(Exercise input)

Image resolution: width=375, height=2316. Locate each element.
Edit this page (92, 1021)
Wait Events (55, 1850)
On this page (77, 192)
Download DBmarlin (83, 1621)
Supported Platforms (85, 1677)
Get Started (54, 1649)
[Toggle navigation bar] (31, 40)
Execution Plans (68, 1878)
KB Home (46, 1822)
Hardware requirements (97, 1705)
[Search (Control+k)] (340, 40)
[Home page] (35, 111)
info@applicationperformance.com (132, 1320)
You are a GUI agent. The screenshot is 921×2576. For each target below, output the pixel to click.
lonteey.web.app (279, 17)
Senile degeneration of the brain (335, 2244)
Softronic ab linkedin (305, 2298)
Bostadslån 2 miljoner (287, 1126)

(End Exercise input)

▸ **Work instruction**: Each line above that contains the word "page" should be copied.

▸ **Exercise output**:
Edit this page (92, 1021)
On this page (77, 192)
[Home page] (35, 111)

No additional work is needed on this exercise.